WHAT YOU NEED TO DO: May I have, exactly as written, the line containing "Given: Expand the IT・プログラミング category" and every line after it through the end of the listing below, and nothing else?

PROVIDED MATERIAL:
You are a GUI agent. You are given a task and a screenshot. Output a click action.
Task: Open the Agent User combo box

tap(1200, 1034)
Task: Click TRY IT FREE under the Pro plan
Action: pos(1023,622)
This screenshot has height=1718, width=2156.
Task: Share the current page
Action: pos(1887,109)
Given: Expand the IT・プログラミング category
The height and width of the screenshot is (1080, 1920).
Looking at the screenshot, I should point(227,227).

ANSWER AREA:
Given: Expand the IT・プログラミング category
The height and width of the screenshot is (1080, 1920).
Looking at the screenshot, I should point(227,227).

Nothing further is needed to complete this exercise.